Stored items —
-=-=-=-=-

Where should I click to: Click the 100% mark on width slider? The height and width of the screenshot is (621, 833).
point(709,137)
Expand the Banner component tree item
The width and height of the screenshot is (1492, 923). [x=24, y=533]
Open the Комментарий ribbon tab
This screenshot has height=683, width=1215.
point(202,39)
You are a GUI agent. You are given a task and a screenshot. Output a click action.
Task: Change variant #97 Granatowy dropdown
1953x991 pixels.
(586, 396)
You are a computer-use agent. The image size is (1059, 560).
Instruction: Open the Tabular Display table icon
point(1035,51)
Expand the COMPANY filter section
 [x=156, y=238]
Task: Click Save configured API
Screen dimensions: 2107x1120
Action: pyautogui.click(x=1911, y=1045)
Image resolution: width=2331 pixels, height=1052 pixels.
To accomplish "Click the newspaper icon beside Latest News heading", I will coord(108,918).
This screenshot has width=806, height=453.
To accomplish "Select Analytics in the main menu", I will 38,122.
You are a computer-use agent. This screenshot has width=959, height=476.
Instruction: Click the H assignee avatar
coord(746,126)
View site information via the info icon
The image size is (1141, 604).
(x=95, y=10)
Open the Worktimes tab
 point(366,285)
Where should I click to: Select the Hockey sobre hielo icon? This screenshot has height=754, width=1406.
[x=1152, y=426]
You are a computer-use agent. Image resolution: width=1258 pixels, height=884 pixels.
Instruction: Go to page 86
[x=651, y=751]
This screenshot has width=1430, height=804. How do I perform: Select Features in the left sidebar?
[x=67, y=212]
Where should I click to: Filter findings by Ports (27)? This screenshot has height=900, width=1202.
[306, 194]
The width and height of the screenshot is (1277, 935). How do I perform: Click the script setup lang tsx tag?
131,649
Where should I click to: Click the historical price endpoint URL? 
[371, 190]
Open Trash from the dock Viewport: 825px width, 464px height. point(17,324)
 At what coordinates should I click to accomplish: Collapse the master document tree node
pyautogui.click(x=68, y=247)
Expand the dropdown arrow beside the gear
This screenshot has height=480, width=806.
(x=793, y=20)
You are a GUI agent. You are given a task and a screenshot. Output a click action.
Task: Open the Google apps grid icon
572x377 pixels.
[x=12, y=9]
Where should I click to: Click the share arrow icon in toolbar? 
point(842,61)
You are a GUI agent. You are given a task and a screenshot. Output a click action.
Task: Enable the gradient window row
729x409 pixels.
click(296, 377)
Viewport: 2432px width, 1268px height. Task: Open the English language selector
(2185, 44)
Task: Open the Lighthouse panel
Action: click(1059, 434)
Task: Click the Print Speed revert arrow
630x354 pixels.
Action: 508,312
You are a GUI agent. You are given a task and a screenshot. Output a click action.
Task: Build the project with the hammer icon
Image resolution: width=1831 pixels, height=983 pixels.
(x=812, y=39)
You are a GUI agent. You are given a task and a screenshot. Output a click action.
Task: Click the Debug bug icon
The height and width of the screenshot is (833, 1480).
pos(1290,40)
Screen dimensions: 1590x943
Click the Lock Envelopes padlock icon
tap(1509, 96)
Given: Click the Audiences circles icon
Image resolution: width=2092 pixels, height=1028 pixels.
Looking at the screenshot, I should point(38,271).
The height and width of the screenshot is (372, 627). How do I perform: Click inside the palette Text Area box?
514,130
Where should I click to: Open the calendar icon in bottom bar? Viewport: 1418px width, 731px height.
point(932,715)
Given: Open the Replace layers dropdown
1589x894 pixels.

-=-=-=-=-

WHAT THIS TASK INVOLVES — Each record above should be set down again in its exact wording.

WORKED SOLUTION —
Where should I click to: Click the 100% mark on width slider? The height and width of the screenshot is (621, 833).
point(709,137)
Expand the Banner component tree item
The width and height of the screenshot is (1492, 923). [x=24, y=533]
Open the Комментарий ribbon tab
This screenshot has height=683, width=1215.
point(202,39)
You are a GUI agent. You are given a task and a screenshot. Output a click action.
Task: Change variant #97 Granatowy dropdown
1953x991 pixels.
(586, 396)
You are a computer-use agent. The image size is (1059, 560).
Instruction: Open the Tabular Display table icon
point(1035,51)
Expand the COMPANY filter section
 [x=156, y=238]
Task: Click Save configured API
Screen dimensions: 2107x1120
Action: pyautogui.click(x=1911, y=1045)
Image resolution: width=2331 pixels, height=1052 pixels.
To accomplish "Click the newspaper icon beside Latest News heading", I will coord(108,918).
This screenshot has width=806, height=453.
To accomplish "Select Analytics in the main menu", I will 38,122.
You are a computer-use agent. This screenshot has width=959, height=476.
Instruction: Click the H assignee avatar
coord(746,126)
View site information via the info icon
The image size is (1141, 604).
(x=95, y=10)
Open the Worktimes tab
 point(366,285)
Where should I click to: Select the Hockey sobre hielo icon? This screenshot has height=754, width=1406.
[x=1152, y=426]
You are a computer-use agent. Image resolution: width=1258 pixels, height=884 pixels.
Instruction: Go to page 86
[x=651, y=751]
This screenshot has width=1430, height=804. How do I perform: Select Features in the left sidebar?
[x=67, y=212]
Where should I click to: Filter findings by Ports (27)? This screenshot has height=900, width=1202.
[306, 194]
The width and height of the screenshot is (1277, 935). How do I perform: Click the script setup lang tsx tag?
131,649
Where should I click to: Click the historical price endpoint URL? 
[371, 190]
Open Trash from the dock Viewport: 825px width, 464px height. point(17,324)
 At what coordinates should I click to accomplish: Collapse the master document tree node
pyautogui.click(x=68, y=247)
Expand the dropdown arrow beside the gear
This screenshot has height=480, width=806.
(x=793, y=20)
You are a GUI agent. You are given a task and a screenshot. Output a click action.
Task: Open the Google apps grid icon
572x377 pixels.
[x=12, y=9]
Where should I click to: Click the share arrow icon in toolbar? 
point(842,61)
You are a GUI agent. You are given a task and a screenshot. Output a click action.
Task: Enable the gradient window row
729x409 pixels.
click(296, 377)
Viewport: 2432px width, 1268px height. Task: Open the English language selector
(2185, 44)
Task: Open the Lighthouse panel
Action: click(1059, 434)
Task: Click the Print Speed revert arrow
630x354 pixels.
Action: 508,312
You are a GUI agent. You are given a task and a screenshot. Output a click action.
Task: Build the project with the hammer icon
Image resolution: width=1831 pixels, height=983 pixels.
(x=812, y=39)
You are a GUI agent. You are given a task and a screenshot. Output a click action.
Task: Click the Debug bug icon
The height and width of the screenshot is (833, 1480).
pos(1290,40)
Screen dimensions: 1590x943
Click the Lock Envelopes padlock icon
tap(1509, 96)
Given: Click the Audiences circles icon
Image resolution: width=2092 pixels, height=1028 pixels.
Looking at the screenshot, I should point(38,271).
The height and width of the screenshot is (372, 627). How do I perform: Click inside the palette Text Area box?
514,130
Where should I click to: Open the calendar icon in bottom bar? Viewport: 1418px width, 731px height.
point(932,715)
Given: Open the Replace layers dropdown
1589x894 pixels.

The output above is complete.